SOURCE EXTRACT:
────
Declaration and orders sought in the Application

  1. Gunns sought a declaration of unacceptable circumstances under section 657A of the Corporations Act3, and orders pursuant to section 657D requiring Auspine to:
    1. release each specialist report commissioned by Auspine and relied upon by Auspine in its Target's Statement and by Lonergan in preparing its IER;
    2. commission an updated independent expert report rectifying the IER; and
    3. issue a supplementary target's statement in the form approved by the Panel.

Auspine Response

  1. In response to the Application, Auspine made initial submissions as to why the Panel should decline to commence proceedings.
  2. In summary, Auspine submitted that none of the issues raised in the Application involved misleading statements or omissions. Further, to the extent that statements in the Target's Statement were inaccurate, such inaccuracies were immaterial. It also:
    1. agreed to release the Poyry Report and Colliers Report 'in the interests of full disclosure';
    2. confirmed that the alleged flaws in the IER had been raised with Lonergan, which rejected the contentions raised by Gunns and remained of the view that the valuation range set out in the IER was appropriate; and
    3. provided the Panel with a draft supplementary target's statement (DSTS), submitting that "to the extent that the Target's statement could be considered misleading, the Supplementary Target's Statement will address those issues."

Discussion

Issues

Initial Auspine Submissions

  1. Having reviewed the Application and initial submissions of Auspine, the Panel considered that a number of the issues raised in the Application:
    1. were addressed by Auspine in releasing the Poyry and Colliers Reports; or
    2. were either adequately addressed in the DSTS provided to the Panel with the initial submissions, or could be generally dealt with in a supplementary bidder's statement
  2. However, the Panel identified a number of matters it considered could potentially give rise to unacceptable circumstances under section 657A.
  3. Rather than commencing proceedings, the Panel considered that it may be possible in this case to resolve matters through the DSTS. To facilitate this, the Panel advised the parties as to the aspects of the Application it considered may give rise to unacceptable circumstances, and:
    1. requested Auspine to prepare a revised DSTS addressing the identified matters, and to provide the Panel with the revised DSTS along with any necessary submissions to explain the proposed revisions; and
    2. confirmed that Gunns would have an opportunity to comment on any revised DSTS prepared by Auspine, and to make submissions prior to the Panel determining whether to commence proceedings.
────
AVAILABLE DATA:
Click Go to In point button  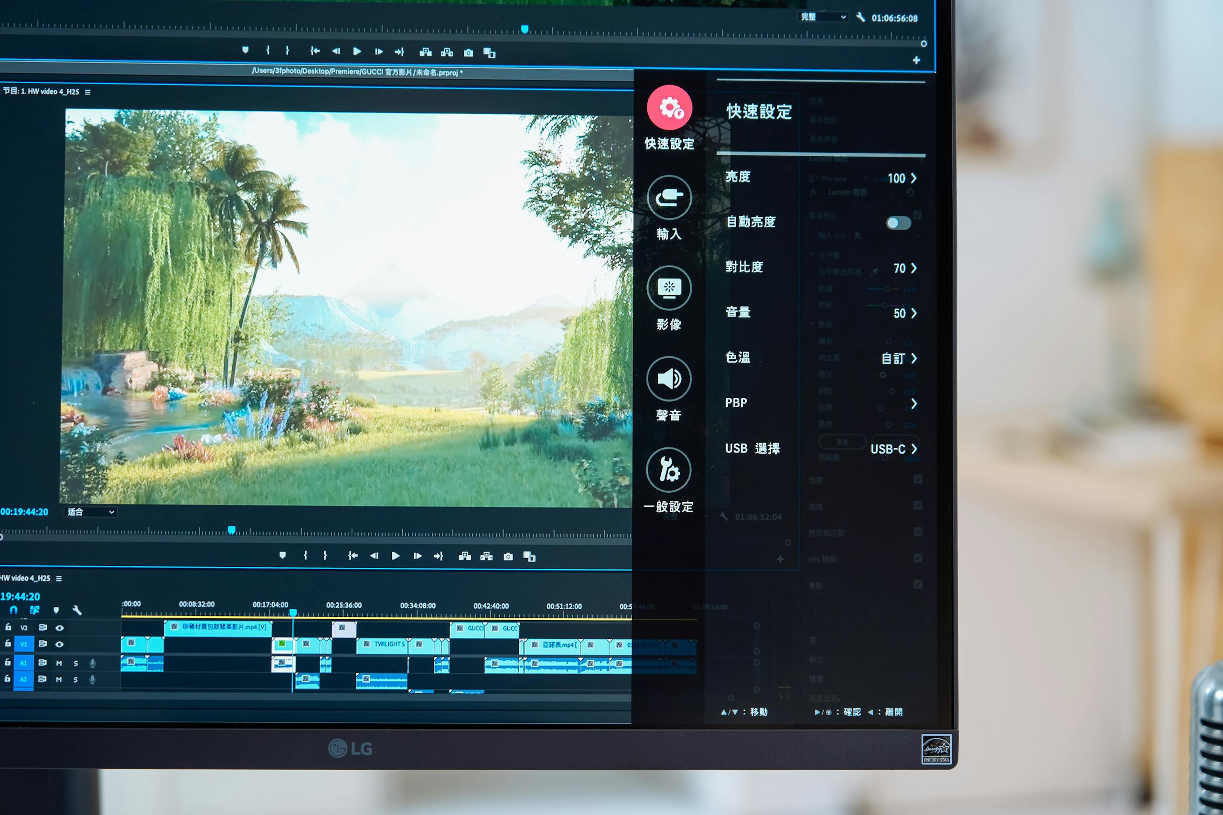(x=353, y=556)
────
BRIEF 1:
Answer these questions using the Gunns and Auspine extract.
(a) Under which section of the Corporations Act did Gunns seek a declaration of unacceptable circumstances?
(b) Which two reports did Auspine agree to release?
(c) Instead of commencing proceedings, what did the Panel ask Auspine to prepare?
BRIEF 2:
Write the next part of the Gunns and Auspine extract, picking up after its final numbered point.

WRITTEN REPLY 1:
(a) Section 657A.
(b) The Poyry Report and the Colliers Report.
(c) A revised draft supplementary target's statement (DSTS) addressing the matters the Panel identified, along with any submissions needed to explain the proposed revisions.

WRITTEN REPLY 2:
  4. During the course of the process adopted by the Panel, each party identified further matters it submitted gave rise to disclosure obligations, or which required corrective disclosure by the other party. Some of these stemmed from additional information Auspine proposed to disclose in the DSTS. As a consequence, the range of matters ultimately considered by the Panel was broader than that set out in the Application.
  5. While the Panel considered each of the matters raised, these reasons do not identify and address each issue before the Panel. As noted above, the Panel considered that some of the issues raised would be addressed by Auspine's proposed supplementary target's statement, or were unlikely to give rise to a declaration of unacceptable circumstances. Accordingly, they were not the subject of detailed discussion; these reasons focus upon what the Panel considered to be the key issues raised in the Application.

Statements regarding deferred tax liability

  1. In both the Target's Statement and IER a number of statements were made with respect to the 'value' of Auspine's deferred tax liability (DTL) to Gunns in the event that Gunns were to acquire 100% of Auspine. Gunns submitted that a number of these statements were either misleading or incorrect. Gunns submitted that if the DTL benefit was removed from the Lonergan valuation then the Gunns Offer fell within the IER range of fair and reasonable.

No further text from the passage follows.